Confiar en la Providencia

Fragmento:

“Vuestro Padre sabe lo que necesitáis.”

— Cfr. Mateo 6, 32.

Reflexión:

La confianza en Dios libera del temor excesivo. Saber que estamos en sus manos nos da paz y serenidad frente a las incertidumbres.

La obediencia cristiana

Fragmento:

“La obediencia es el camino más corto hacia Dios.”
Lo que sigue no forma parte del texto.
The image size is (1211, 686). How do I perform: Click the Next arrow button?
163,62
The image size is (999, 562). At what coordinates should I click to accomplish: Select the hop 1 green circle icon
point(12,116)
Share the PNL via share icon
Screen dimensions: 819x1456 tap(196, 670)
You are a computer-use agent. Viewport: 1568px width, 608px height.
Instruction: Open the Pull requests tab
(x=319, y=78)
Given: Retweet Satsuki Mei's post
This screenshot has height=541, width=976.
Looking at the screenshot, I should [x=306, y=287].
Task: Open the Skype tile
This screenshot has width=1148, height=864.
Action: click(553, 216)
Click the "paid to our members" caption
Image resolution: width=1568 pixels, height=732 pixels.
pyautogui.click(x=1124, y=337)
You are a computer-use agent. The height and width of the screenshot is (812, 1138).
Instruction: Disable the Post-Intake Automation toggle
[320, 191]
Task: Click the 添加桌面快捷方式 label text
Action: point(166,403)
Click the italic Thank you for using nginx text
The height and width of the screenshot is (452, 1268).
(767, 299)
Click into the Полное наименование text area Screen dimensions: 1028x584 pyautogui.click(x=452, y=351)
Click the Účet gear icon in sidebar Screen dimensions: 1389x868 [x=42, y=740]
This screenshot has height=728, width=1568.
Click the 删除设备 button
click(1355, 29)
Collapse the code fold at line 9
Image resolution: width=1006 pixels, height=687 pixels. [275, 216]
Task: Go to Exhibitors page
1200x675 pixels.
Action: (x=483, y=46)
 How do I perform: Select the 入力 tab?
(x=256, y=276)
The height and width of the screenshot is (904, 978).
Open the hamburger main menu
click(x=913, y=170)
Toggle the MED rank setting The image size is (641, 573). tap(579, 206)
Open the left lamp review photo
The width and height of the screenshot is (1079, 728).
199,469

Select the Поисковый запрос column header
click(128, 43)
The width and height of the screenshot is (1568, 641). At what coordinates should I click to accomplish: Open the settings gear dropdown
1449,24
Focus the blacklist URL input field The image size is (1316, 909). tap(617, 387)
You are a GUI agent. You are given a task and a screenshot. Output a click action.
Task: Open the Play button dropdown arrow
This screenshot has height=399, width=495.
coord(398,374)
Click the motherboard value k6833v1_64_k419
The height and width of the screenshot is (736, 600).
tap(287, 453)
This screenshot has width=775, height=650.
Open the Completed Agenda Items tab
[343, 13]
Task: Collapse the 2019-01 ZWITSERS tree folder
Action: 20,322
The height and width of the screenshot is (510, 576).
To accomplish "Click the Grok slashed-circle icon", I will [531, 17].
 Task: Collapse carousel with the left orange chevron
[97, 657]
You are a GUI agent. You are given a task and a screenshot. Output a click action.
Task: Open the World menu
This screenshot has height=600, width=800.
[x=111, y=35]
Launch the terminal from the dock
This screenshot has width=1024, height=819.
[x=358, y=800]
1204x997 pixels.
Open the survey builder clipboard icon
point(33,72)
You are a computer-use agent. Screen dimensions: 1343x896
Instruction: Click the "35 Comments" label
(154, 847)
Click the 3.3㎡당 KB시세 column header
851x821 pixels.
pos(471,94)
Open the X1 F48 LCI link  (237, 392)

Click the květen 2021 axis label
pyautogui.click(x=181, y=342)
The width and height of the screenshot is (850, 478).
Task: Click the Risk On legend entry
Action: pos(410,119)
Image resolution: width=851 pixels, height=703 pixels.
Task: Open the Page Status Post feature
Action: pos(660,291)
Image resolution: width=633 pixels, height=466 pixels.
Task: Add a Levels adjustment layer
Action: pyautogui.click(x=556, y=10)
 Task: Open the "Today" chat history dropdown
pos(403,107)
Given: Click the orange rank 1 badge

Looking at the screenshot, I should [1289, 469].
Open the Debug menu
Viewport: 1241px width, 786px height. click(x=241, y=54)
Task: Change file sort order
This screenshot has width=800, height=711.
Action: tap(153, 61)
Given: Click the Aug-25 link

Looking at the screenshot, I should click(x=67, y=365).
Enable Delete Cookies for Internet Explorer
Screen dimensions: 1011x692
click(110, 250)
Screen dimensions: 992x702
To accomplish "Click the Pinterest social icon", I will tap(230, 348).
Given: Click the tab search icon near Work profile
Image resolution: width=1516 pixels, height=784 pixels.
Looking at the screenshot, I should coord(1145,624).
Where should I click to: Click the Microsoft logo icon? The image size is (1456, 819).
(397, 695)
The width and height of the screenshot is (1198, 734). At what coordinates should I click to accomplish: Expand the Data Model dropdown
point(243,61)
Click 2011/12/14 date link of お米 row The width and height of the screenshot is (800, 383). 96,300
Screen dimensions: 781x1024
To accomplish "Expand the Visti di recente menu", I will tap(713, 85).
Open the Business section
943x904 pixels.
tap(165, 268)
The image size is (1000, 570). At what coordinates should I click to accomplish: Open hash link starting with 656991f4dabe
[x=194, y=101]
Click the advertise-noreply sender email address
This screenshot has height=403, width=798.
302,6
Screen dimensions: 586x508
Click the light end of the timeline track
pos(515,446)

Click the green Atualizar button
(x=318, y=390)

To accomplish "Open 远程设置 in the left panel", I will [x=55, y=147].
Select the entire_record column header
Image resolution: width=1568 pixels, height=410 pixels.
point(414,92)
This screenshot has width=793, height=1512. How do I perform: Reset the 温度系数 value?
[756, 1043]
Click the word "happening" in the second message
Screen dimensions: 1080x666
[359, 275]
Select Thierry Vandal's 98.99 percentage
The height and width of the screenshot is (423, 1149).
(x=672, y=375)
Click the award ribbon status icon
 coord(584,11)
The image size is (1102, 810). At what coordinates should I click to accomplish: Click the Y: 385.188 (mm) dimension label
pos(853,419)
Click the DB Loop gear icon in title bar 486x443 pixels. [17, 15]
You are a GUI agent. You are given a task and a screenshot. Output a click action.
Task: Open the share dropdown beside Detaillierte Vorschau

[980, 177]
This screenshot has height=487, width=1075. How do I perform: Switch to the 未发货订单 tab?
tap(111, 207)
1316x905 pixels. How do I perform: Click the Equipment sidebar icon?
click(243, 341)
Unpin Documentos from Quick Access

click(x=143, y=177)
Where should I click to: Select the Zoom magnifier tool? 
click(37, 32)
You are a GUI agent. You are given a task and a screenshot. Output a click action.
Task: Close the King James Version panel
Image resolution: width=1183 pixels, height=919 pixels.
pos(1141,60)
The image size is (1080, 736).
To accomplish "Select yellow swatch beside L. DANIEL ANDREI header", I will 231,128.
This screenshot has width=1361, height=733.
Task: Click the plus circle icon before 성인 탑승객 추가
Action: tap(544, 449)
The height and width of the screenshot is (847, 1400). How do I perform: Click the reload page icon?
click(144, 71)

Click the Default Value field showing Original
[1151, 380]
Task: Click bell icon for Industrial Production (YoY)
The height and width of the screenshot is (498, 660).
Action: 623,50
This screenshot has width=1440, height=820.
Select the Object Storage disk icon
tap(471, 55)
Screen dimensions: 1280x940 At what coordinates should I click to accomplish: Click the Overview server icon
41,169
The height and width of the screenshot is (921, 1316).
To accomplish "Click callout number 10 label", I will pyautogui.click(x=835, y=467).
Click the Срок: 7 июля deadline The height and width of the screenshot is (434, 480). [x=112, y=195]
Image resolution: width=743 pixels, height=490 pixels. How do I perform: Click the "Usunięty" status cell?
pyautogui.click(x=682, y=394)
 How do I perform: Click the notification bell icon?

— San Alfonso María de Ligorio, Práctica del amor a Jesucristo.

Reflexión:

Obedecer por amor purifica la voluntad y fortalece el alma. En la obediencia humilde se aprende a confiar plenamente en la sabiduría divina.

Abandonarse a Dios

Fragmento:

“Pon tu cuidado en el Señor.”

— Salmo 54, 23.

Reflexión:

Abandonarse a Dios es el acto supremo de confianza. Quien pone su vida en manos del Señor descansa en la certeza de que todo está sostenido por su amor.

La acción de Dios

Fragmento:

“Sin mí no podéis hacer nada.”

— Cfr. Juan 15, 5.

Reflexión:

Reconocer nuestra dependencia de Dios es fuente de humildad y confianza. Cuando actuamos unidos a Él, nuestra obra da fruto abundante.

La fortaleza en la prueba

Fragmento:

“El Señor es mi fuerza y mi escudo.”

— Cfr. Salmo 27, 7.

Reflexión:

En la dificultad, el alma creyente se apoya en Dios. Él no quita siempre la prueba, pero da la fortaleza necesaria para atravesarla con fe y esperanza.

Confiar sin reservas

Fragmento:

“Encomienda al Señor tu camino, confía en Él, y Él obrará.”

— Salmo 36, 5.

Reflexión:

Confiar en Dios es entregarle el rumbo de la propia vida. Cuando el alma se abandona con sinceridad, el Señor actúa con sabiduría y conduce incluso las dificultades hacia un bien mayor.

La consistencia del justo

Fragmento:

“El justo florecerá como la palma.”

— Cfr. Salmo 91, 13.

Reflexión:

La firmeza del justo nace de su confianza en Dios. Aunque soplen vientos contrarios, permanece estable porque su raíz está en la fe. Dios sostiene al que confía en Él.